AIM OF THE EXERCISE: Rewrite the items below, swapping "computer-use agent" for "desktop automation agent" wherever it occurs and leaving everything else as it is.

--- Begin STORED ROWS ---

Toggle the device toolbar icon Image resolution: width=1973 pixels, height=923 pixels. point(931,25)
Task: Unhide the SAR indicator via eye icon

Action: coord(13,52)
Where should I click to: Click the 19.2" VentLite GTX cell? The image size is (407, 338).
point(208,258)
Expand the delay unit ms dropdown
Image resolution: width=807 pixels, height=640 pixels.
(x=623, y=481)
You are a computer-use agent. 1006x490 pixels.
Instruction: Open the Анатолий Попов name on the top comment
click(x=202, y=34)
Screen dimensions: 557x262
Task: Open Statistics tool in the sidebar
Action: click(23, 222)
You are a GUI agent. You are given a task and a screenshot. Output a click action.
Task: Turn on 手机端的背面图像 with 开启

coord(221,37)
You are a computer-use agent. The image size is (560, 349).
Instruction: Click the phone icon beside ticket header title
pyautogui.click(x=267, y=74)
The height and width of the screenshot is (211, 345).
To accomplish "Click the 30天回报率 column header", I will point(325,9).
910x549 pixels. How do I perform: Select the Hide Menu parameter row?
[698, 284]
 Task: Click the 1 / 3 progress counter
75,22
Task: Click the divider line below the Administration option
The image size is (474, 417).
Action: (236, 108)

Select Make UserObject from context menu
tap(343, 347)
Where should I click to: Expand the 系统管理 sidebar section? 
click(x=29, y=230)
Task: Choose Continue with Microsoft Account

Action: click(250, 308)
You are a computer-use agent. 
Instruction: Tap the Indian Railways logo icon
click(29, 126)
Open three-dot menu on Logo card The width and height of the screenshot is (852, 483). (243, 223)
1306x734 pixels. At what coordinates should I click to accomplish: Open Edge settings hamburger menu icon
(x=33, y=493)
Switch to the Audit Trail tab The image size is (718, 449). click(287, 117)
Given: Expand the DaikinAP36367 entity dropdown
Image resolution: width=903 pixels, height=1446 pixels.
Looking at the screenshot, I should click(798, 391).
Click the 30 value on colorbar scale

--- End STORED ROWS ---

CORRECT OUTPUT:
Toggle the device toolbar icon Image resolution: width=1973 pixels, height=923 pixels. point(931,25)
Task: Unhide the SAR indicator via eye icon

Action: coord(13,52)
Where should I click to: Click the 19.2" VentLite GTX cell? The image size is (407, 338).
point(208,258)
Expand the delay unit ms dropdown
Image resolution: width=807 pixels, height=640 pixels.
(x=623, y=481)
You are a desktop automation agent. 1006x490 pixels.
Instruction: Open the Анатолий Попов name on the top comment
click(x=202, y=34)
Screen dimensions: 557x262
Task: Open Statistics tool in the sidebar
Action: click(23, 222)
You are a GUI agent. You are given a task and a screenshot. Output a click action.
Task: Turn on 手机端的背面图像 with 开启

coord(221,37)
You are a desktop automation agent. The image size is (560, 349).
Instruction: Click the phone icon beside ticket header title
pyautogui.click(x=267, y=74)
The height and width of the screenshot is (211, 345).
To accomplish "Click the 30天回报率 column header", I will point(325,9).
910x549 pixels. How do I perform: Select the Hide Menu parameter row?
[698, 284]
 Task: Click the 1 / 3 progress counter
75,22
Task: Click the divider line below the Administration option
The image size is (474, 417).
Action: (236, 108)

Select Make UserObject from context menu
tap(343, 347)
Where should I click to: Expand the 系统管理 sidebar section? 
click(x=29, y=230)
Task: Choose Continue with Microsoft Account

Action: click(250, 308)
You are a desktop automation agent. 
Instruction: Tap the Indian Railways logo icon
click(29, 126)
Open three-dot menu on Logo card The width and height of the screenshot is (852, 483). (243, 223)
1306x734 pixels. At what coordinates should I click to accomplish: Open Edge settings hamburger menu icon
(x=33, y=493)
Switch to the Audit Trail tab The image size is (718, 449). click(287, 117)
Given: Expand the DaikinAP36367 entity dropdown
Image resolution: width=903 pixels, height=1446 pixels.
Looking at the screenshot, I should click(798, 391).
Click the 30 value on colorbar scale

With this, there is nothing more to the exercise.